И уговоры. И уговоры. И все одно и то же. И я взял да и посмотрел.
А смотрел-то я и раньше, конечно, но не видел, вот в чем страх.
Смотрел-то я и раньше, а увидел-то…, вот в чем страх
– И кто ты, паук-безпятиминутбезшерсти, ну кто ты, на моем потолке, паук, ну и кто ты?
– Я.
– Что, я не расслышал, кто?
– Я, – произнес он тише прежнего, а я все равно, расслышал каждую букву.
– Кто?
– Я это, я. Видишь, кто? Я. Это я, – еще тише вслух, но еще громче в моем спинном мозге, зазвучало его эхо, – я это, я, – звучало, – я, это я.
– На!, – кинулся и ударил его, раза три, или два, ударил его, или раз пять, ударил, да вот и все. Пяти и трех, а то и двух мои ударов, здесь вполне оказалось достаточно, этому пауку-Я, чтобы он со своего облезлого потолка, рухнул, что есть веса, на мой деревянный пол, и тогда уже, позволил, наконец-то, и мне, вернутся в прежнее мое состояние, и топтать, ногами и руками своими топтать, втирая в черный пол, нахального этого паука-я, топтать и не перетоптать, я-паука, ибо, это я– паука и есть. Я это и есть, безпятиминутшерсть. И на этом все.
И вот, спустя, такого пребывания с месяца три, а то и четыре, а если с пауком учитывать, да с уколами, то и все шесть лет, – лет, конечно, лет, потому что о годах, а не о месяцах уже, давным-давно идет речь.

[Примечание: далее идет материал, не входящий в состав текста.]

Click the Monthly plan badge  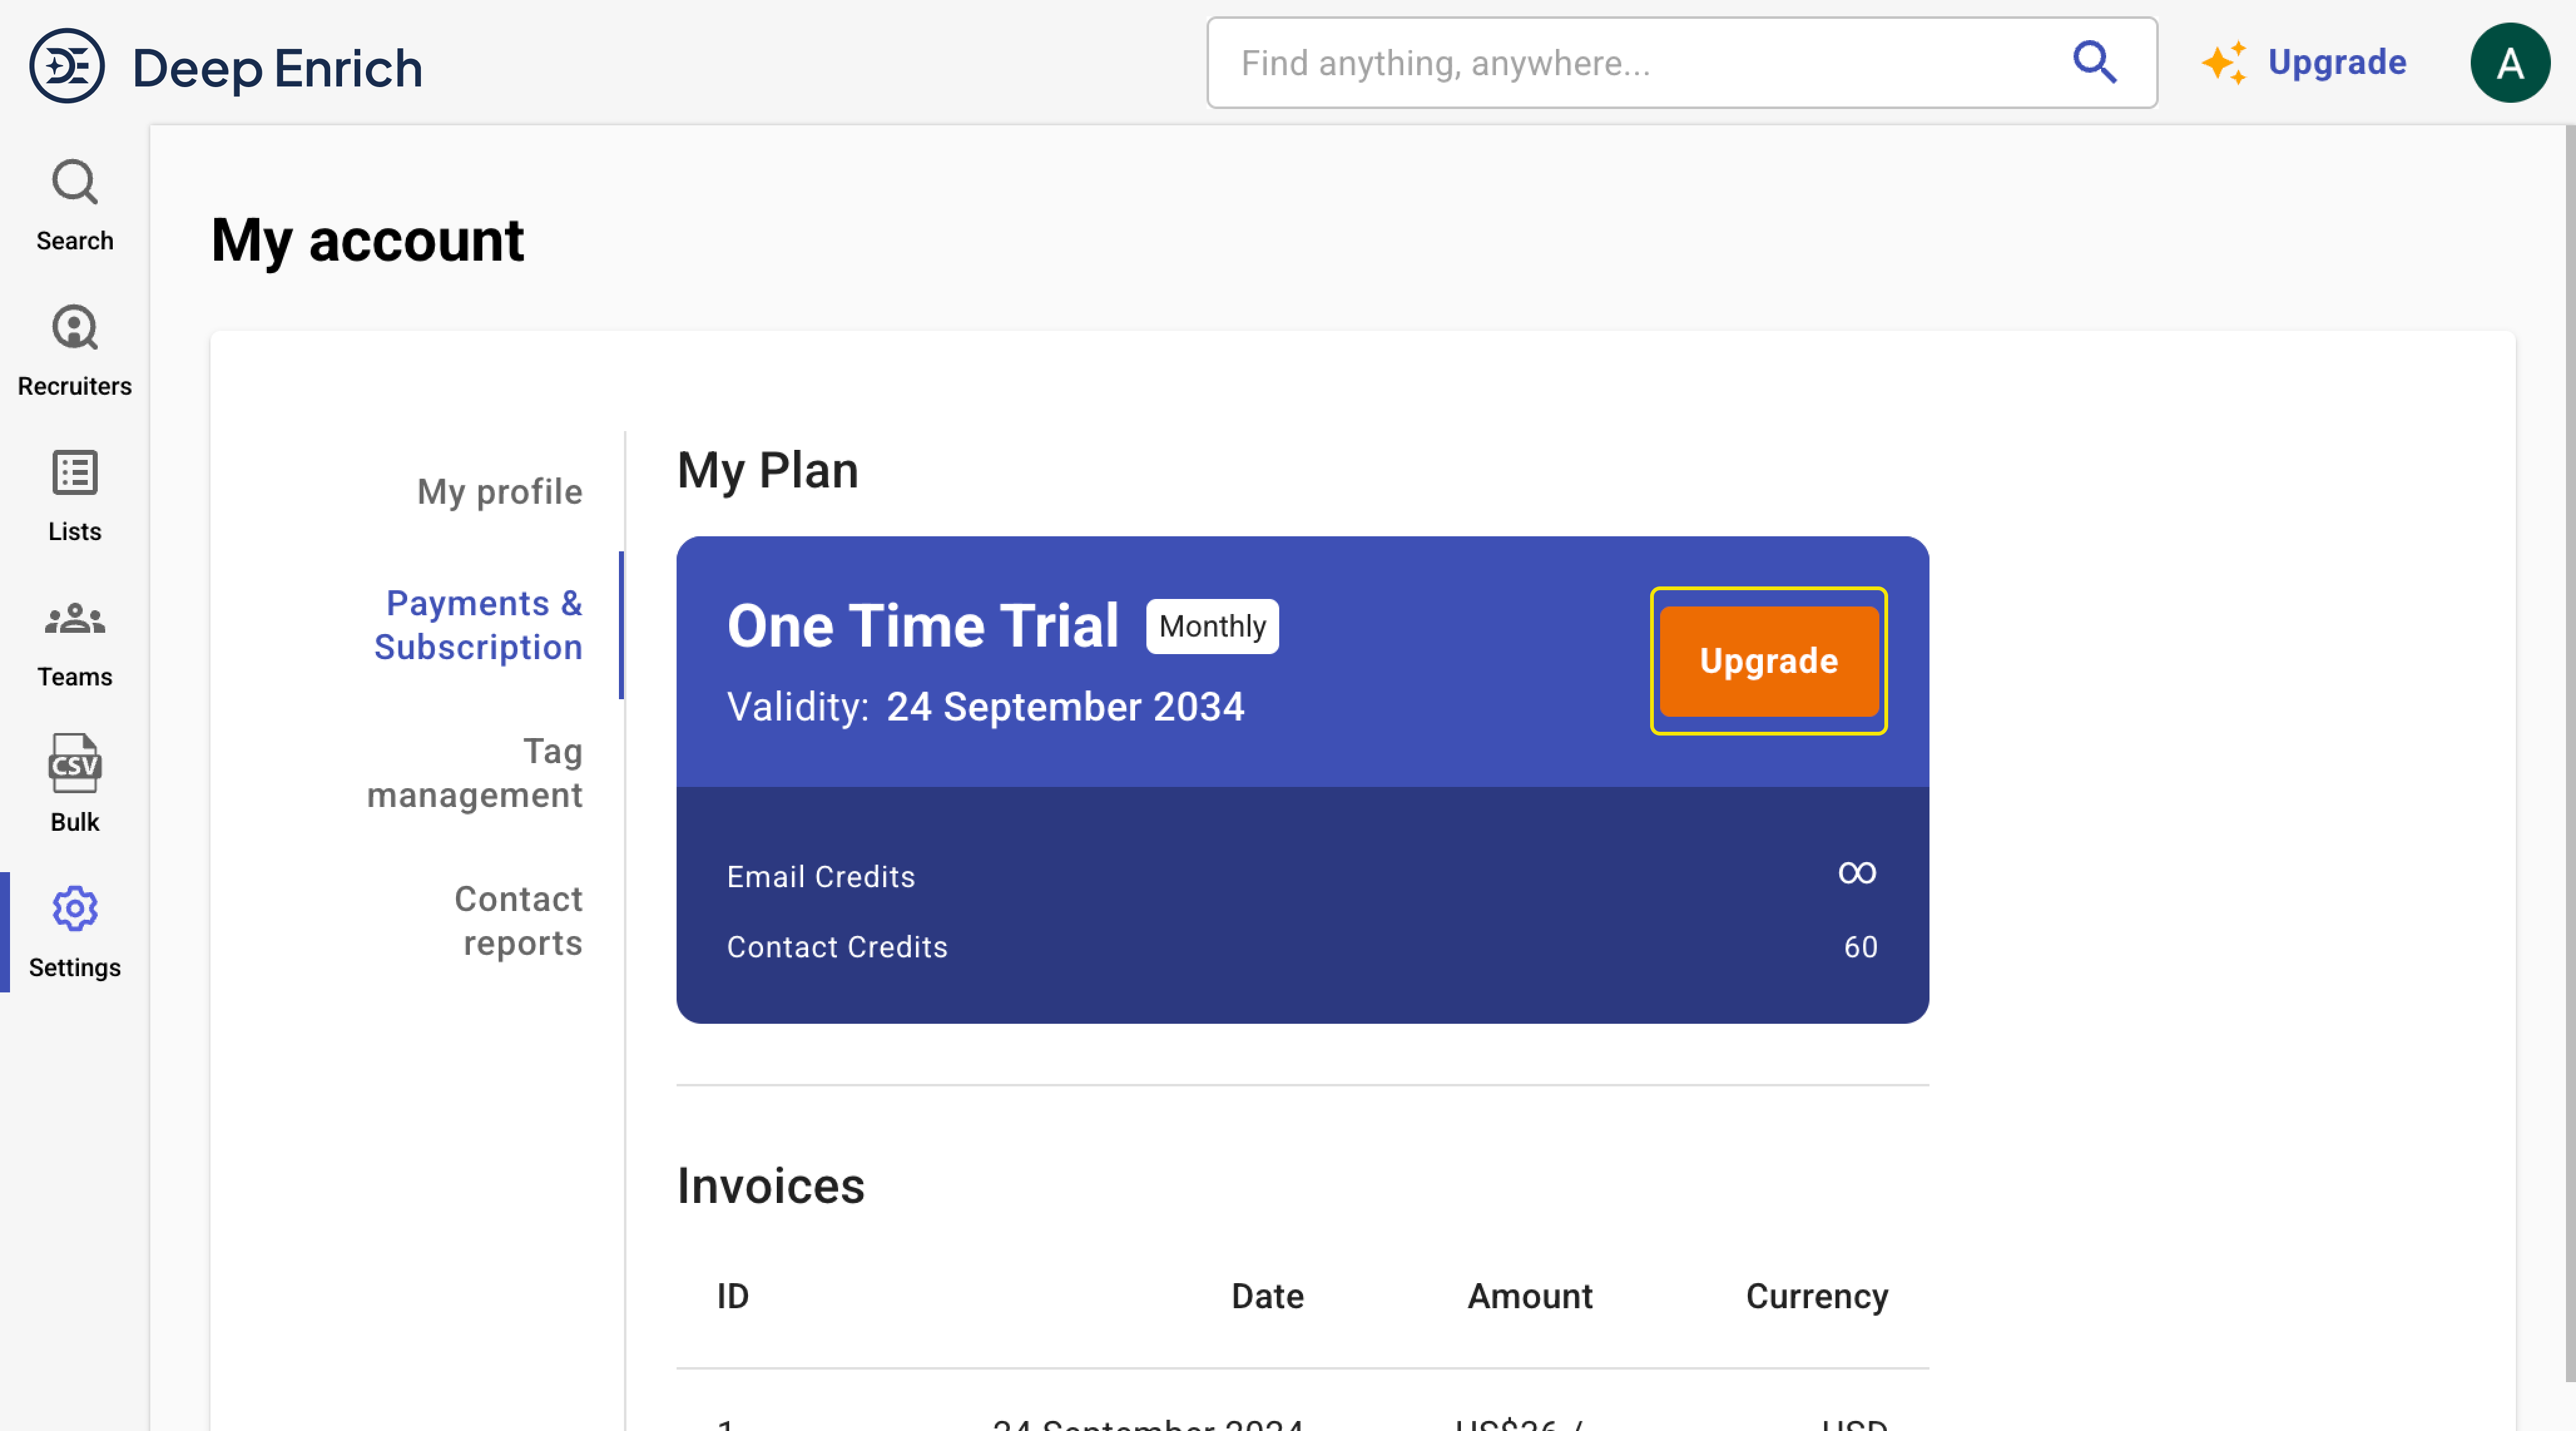tap(1212, 626)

И вот спустя, шесть, вместе с пауком, уколами, да и мною, и вот все эти шесть лет, спустя, и плюс, кровь из носа больше не идет по утрам, вот спустя все это, я вдруг, очнулся, встал, потянулся, зевая ртом, вышел, и вот, только меня и видели, вот так. И уже больше меня уже не видели, хотя тело то мое, как и прежде валялось на кровати, тело то может и валялось, а я ушел. Вот так.
Ремарка
На сцене, представляющей из себя, обычную ледовую арену, появляется Жанна (из моего детства) М., и это точно она, потому что, я умираю, умираю, а она скользит и скользит по льду моя Жанна М. Действие пьесы на секунду останавливается, и снова продолжается, спустя секунду. И мы: Жанна М., я и все остальное, все мы скользим по ледовой арене, по кругу, – а под ногами у нас лед и прочный лед, лед и очень прочный лед, вот и все. Место действия: каток зимой или каток летом, когда вместо льда бетон, или совсем без катка, или искусственный лед осенью, а если не так, то тогда, есть мед в июле, беру свои слова обратно, – и есть мед в июле, раз не можете пойти дальше, так как еще не ходили, тогда – есть мед в июле, хотя уже ранее, совсем обратно (для тех, только, кто пойдет) было сказано: – В июле меда нет?.